Indeed, engagement is a crucial factor that has the potential to boost the learning experience. But new and better devices are not enough to create valuable engagement between students and their teachers, as well as between students. So far, face-to-face courses have been engaging, but now comes the challenge of how this aspect can be replicated in an online setting. With the idea of making every course engaging, FeedbackFruits has built an innovative suite of tools that supports highly qualitative course design. All tools are designed to fit today’s educational needs, and are co-created together with leading universities around the world, such as MITx, Deakin University, Erasmus University of Rotterdam, and IE Business School, to name a few.

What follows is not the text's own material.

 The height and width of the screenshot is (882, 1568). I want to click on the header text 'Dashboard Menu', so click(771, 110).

3 - Guide and help teachers to adjust to online teaching

A rapid implementation of online courses, or a switch from offline to online lectures is a new process for the majority of university departments. Some university employees might already be digital natives and be able to adjust more quickly to new software, while others might take things at their own pace. A wise attitude from universities might be to acknowledge that their teachers or instructors might require extra preparations. They might need to be guided on how they can navigate through new technological tools that universities plan to implement in the teaching process.This extra preparation should help the professors to feel more confident in using new tools.  

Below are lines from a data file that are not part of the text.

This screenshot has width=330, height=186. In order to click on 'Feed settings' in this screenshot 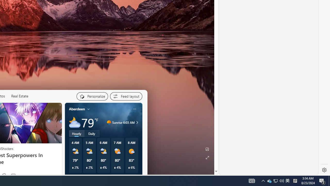, I will do `click(126, 96)`.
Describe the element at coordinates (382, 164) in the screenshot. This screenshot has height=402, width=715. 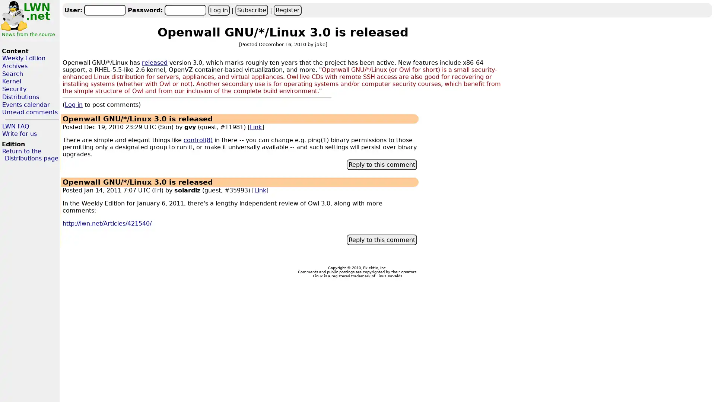
I see `Reply to this comment` at that location.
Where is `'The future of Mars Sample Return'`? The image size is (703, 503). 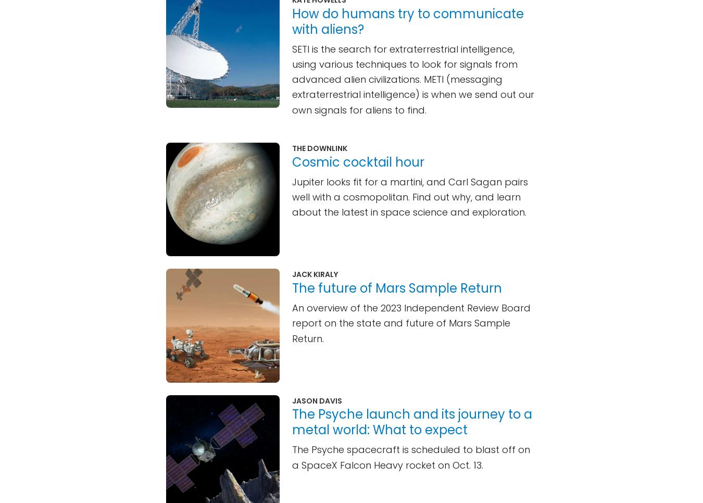
'The future of Mars Sample Return' is located at coordinates (291, 287).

Also, teachers often need to be motivated and reassured that their educational organizations are going to support and help them throughout the whole transition process. This last idea can be achieved by building support groups for multiple topics, such as technology, mental health, guidance, and many more. It adds extreme value to the overall process, and makes teachers feel that they are still part of their community, even in an online environment.  Because we are all part of a society, we feel the need to be connected with others, as well as to know that we are part of a community. Outside remote teaching is easier to achieve this, but when it comes to online teaching, the situation becomes challenging. Teachers need the best support they can get, so they can stay highly motivated to achieve their best results.

4 - Prepare your students

Students appreciate and feel highly motivated by the freedom of educational customization that a HyFlex model offers. They enjoy being involved in deciding how they want to attend courses according to their schedule. Also, having the ability to be more responsible regarding their learning experience can boost their motivation, as well as their metacognitive skills. Nevertheless, pitfalls concerning students have to be addressed. Even though students show enthusiasm, universities might need to increase their support for them. Including educational technologies such as FeedbackFruits tools can reduce the disconnectivity that may arise from this new form of education while making courses more engaging. They can create support teams that will guide their students, and answer their questions regarding the use of the new technology, how the new process is going to be implemented and how it can affect them. All the information that is student related, such as coursemanuals, can be placed in interactive documents and interactive presentations, for example. Why do that? Because it provides more interactive instructions for this new educational form, and keeps students enthusiastic about it. 


To sum up all that we discussed so far, the implementation of a HyFlex model by universities is highly advisable and can actually become one of the best approaches considering the uncertainty of the pandemic. Nevertheless, a successful adoption of this model, as well as any model that includes remote courses, demands serious preparation where the academic institutions take into account the most important elements of the chosen model, in order to reach the full potential of it. Also, they have to learn from their personal and outside experiences concerning remote learning, and constantly adjust what they are doing to better fit their courses, teachers and students. By doing that, universities can discover what works and what doesn’t work for them, and focus on what does. Practice makes perfect.